Assigned task. The answer must consist of each line of the records below that contains the string "column".

Given records.
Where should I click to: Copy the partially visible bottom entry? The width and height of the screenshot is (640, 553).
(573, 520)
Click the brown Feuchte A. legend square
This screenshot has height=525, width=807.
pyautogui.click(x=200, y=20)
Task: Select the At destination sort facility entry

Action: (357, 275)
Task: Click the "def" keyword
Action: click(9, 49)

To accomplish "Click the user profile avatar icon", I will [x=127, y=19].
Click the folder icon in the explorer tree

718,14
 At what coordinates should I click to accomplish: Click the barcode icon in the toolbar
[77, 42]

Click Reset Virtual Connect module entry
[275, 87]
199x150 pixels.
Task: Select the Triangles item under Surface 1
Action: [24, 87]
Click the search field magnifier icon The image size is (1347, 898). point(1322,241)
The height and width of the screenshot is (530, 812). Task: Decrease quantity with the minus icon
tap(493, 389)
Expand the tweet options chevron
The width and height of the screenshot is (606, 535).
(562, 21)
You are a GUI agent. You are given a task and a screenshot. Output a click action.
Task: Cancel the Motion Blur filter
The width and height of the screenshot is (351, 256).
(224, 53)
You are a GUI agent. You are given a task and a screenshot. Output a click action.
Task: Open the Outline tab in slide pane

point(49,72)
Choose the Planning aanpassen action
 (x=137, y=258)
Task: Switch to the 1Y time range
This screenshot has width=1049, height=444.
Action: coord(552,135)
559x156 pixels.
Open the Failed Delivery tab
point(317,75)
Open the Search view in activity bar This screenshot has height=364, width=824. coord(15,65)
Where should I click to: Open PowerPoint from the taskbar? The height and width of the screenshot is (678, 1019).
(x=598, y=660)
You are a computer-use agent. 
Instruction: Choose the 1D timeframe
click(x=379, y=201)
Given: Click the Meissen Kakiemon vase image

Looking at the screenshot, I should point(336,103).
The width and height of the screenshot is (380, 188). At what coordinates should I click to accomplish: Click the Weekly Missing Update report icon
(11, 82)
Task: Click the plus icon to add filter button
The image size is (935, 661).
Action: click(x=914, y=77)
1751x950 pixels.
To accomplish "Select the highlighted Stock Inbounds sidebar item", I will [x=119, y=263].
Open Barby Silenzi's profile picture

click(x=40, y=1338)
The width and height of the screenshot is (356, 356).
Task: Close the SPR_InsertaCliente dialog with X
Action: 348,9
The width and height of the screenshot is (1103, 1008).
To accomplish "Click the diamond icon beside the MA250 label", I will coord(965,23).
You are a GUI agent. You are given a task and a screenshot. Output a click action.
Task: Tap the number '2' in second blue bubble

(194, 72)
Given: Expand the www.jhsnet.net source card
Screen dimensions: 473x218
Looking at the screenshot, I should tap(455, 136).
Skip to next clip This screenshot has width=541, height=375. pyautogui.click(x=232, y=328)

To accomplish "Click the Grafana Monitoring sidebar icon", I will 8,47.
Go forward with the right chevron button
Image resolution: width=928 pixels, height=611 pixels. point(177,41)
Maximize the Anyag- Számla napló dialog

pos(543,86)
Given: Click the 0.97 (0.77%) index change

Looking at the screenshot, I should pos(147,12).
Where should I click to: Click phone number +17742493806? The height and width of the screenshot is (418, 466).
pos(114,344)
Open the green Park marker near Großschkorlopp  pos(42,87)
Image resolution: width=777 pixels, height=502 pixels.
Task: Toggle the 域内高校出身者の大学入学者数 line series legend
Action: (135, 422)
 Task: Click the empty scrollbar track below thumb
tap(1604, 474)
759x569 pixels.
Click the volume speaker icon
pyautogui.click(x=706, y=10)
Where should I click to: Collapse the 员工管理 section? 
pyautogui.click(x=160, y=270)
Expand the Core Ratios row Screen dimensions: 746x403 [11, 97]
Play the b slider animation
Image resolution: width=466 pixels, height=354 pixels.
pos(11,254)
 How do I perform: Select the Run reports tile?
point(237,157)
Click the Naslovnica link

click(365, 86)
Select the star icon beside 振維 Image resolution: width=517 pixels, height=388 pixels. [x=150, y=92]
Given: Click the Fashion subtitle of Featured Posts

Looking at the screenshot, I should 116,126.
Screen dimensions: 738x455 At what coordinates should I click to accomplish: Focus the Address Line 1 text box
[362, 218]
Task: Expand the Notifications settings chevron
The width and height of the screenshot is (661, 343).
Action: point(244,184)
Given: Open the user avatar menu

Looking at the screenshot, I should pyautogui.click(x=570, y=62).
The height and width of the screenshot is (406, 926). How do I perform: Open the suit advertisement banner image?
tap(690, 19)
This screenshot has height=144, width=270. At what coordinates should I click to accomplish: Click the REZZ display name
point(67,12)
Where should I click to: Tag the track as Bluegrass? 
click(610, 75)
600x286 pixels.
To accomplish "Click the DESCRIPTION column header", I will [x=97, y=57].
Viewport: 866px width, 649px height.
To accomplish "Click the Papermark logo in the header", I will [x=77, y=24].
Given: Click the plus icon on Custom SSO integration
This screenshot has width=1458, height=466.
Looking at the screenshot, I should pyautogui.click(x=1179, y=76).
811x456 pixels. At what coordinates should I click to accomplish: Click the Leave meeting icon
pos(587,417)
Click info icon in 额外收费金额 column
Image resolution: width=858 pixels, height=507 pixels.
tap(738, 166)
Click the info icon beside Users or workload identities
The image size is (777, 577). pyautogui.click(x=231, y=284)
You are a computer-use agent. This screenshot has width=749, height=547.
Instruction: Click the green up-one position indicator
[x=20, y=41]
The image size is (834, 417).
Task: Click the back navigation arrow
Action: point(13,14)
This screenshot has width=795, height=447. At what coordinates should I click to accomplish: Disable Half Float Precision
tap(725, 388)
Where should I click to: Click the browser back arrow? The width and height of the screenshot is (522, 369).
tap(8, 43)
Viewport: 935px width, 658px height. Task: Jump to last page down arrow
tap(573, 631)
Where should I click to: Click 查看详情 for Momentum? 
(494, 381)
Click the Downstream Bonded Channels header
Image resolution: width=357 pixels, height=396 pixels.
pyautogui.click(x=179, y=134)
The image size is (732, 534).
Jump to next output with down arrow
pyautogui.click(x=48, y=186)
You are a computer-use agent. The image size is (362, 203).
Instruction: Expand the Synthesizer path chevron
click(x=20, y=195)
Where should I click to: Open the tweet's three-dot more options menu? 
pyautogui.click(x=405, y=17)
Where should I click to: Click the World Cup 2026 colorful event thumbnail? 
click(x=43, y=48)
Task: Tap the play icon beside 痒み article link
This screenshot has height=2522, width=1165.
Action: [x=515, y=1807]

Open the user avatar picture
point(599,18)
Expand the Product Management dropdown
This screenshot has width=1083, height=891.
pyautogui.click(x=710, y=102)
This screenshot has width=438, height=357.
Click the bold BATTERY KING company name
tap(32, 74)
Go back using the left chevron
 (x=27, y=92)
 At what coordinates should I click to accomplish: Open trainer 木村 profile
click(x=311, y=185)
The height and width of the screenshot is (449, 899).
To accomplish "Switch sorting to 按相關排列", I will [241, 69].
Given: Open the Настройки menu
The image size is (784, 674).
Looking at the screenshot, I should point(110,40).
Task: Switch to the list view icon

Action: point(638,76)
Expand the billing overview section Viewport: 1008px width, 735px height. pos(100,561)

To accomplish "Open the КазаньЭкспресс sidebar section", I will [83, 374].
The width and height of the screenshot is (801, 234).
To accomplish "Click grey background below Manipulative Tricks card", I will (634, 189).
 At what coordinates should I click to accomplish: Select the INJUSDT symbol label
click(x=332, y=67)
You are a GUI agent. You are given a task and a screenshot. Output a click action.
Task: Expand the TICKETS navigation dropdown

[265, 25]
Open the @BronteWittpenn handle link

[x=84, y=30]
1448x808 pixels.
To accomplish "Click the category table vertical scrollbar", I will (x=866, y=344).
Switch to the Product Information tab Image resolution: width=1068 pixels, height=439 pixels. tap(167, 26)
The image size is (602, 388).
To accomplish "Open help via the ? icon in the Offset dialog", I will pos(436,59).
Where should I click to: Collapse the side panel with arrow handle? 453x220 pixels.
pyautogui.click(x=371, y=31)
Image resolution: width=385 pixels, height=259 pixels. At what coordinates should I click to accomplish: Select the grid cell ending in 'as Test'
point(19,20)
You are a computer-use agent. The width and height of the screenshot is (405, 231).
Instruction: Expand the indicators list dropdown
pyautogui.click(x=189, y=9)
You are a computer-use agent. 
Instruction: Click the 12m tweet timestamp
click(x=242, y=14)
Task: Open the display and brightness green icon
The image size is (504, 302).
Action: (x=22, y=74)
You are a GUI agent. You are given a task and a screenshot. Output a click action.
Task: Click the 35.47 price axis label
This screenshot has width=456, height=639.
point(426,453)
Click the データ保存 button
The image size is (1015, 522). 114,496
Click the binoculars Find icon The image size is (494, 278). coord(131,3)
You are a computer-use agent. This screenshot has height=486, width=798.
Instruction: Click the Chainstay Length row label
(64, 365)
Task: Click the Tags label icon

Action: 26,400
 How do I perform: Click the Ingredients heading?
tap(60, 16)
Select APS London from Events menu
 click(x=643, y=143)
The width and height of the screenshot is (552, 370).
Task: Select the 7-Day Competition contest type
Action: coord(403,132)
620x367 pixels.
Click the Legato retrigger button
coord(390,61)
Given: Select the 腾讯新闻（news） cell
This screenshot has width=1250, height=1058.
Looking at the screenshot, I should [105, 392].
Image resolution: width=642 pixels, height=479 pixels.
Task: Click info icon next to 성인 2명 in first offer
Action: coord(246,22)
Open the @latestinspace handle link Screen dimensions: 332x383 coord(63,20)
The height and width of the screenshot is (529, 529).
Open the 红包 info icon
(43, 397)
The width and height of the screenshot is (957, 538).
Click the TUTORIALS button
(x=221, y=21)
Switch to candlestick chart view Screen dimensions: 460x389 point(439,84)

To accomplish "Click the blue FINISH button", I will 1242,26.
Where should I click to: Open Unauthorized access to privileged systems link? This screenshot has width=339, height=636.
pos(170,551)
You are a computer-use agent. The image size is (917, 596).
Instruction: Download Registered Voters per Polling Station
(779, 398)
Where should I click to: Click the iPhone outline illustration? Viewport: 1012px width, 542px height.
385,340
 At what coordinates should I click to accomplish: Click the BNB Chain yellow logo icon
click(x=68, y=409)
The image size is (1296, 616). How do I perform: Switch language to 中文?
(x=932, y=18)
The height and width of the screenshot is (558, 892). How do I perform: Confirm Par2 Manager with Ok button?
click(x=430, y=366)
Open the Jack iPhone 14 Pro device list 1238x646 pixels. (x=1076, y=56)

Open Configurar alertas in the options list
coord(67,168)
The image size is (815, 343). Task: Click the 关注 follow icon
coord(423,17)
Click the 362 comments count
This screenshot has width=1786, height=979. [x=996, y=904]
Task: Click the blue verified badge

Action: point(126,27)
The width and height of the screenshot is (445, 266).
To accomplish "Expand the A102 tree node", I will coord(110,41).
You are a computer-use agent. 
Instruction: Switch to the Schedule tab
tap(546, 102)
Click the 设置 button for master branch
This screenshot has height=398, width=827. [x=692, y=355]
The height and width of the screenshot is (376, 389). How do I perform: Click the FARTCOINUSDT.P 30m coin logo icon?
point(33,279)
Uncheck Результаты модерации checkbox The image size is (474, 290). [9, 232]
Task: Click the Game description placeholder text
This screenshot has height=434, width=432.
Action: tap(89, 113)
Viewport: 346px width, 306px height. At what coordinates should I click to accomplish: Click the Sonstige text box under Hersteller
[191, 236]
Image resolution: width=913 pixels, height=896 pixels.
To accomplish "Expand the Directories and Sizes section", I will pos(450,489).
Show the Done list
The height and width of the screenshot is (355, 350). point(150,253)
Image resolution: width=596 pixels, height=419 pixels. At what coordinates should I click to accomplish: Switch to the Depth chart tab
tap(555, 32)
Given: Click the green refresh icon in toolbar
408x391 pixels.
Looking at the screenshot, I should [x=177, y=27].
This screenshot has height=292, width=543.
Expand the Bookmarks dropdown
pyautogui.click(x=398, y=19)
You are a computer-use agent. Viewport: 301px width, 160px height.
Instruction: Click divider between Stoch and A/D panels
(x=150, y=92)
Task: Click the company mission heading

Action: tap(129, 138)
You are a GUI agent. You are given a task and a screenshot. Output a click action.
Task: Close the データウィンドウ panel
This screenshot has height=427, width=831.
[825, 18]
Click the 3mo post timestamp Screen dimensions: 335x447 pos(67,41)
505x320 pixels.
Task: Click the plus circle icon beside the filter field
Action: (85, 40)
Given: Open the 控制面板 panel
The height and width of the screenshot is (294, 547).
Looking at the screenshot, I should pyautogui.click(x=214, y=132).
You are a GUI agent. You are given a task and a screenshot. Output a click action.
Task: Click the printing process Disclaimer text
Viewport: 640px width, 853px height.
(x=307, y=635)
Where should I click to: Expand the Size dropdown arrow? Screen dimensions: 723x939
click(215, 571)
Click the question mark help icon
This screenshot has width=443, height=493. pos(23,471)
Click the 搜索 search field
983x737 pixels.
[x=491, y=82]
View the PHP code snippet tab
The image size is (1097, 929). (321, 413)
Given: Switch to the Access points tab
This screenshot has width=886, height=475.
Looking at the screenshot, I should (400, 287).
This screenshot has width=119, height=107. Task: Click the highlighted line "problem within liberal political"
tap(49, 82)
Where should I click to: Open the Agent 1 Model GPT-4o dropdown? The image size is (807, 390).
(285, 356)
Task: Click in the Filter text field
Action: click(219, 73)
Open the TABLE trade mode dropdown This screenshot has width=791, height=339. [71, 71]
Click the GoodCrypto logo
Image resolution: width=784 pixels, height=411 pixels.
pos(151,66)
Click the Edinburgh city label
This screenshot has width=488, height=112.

Response area.
To accomplish "Click the DESCRIPTION column header", I will [x=97, y=57].
Click info icon in 额外收费金额 column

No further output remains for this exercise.